▸ **Supplied records**:
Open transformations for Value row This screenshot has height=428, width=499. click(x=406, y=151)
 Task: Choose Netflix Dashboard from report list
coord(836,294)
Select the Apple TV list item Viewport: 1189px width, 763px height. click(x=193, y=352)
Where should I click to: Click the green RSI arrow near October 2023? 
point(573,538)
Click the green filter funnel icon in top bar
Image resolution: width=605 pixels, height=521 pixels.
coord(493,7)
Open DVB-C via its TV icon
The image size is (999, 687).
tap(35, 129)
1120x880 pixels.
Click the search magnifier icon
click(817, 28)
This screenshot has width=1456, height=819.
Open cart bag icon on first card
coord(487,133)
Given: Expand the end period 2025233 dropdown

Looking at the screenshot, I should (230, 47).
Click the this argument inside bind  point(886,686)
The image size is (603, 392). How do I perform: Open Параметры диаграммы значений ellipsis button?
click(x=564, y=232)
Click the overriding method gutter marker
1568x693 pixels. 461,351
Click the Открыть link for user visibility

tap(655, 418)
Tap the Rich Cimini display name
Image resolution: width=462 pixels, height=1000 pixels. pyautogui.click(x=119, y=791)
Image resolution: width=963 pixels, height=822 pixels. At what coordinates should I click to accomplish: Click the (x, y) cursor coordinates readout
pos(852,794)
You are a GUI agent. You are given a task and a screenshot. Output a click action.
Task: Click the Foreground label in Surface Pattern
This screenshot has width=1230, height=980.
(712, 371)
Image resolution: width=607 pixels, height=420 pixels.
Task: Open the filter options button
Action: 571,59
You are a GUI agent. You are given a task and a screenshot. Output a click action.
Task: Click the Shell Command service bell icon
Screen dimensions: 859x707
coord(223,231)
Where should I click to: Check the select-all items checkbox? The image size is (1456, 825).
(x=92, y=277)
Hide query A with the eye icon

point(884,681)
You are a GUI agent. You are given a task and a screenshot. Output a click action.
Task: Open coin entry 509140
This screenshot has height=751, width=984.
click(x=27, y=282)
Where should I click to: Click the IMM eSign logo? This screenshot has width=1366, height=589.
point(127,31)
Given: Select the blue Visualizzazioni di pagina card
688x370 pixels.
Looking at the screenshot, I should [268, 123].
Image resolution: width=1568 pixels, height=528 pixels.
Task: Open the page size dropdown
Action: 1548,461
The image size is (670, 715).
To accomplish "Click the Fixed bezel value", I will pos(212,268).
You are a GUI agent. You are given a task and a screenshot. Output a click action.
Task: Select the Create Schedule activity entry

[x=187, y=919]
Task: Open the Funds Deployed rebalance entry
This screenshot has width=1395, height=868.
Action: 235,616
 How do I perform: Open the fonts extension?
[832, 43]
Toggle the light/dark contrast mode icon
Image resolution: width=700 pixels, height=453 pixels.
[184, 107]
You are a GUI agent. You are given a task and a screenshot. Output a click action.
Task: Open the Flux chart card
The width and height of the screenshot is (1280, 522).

▸ **Problem**: Pick out every line in the listing above that contains the word "accomplish" and copy each one in full. Matching is case-sensitive.

▸ **Output of the task**:
Image resolution: width=963 pixels, height=822 pixels. At what coordinates should I click to accomplish: Click the (x, y) cursor coordinates readout
To accomplish "Click the Fixed bezel value", I will pos(212,268).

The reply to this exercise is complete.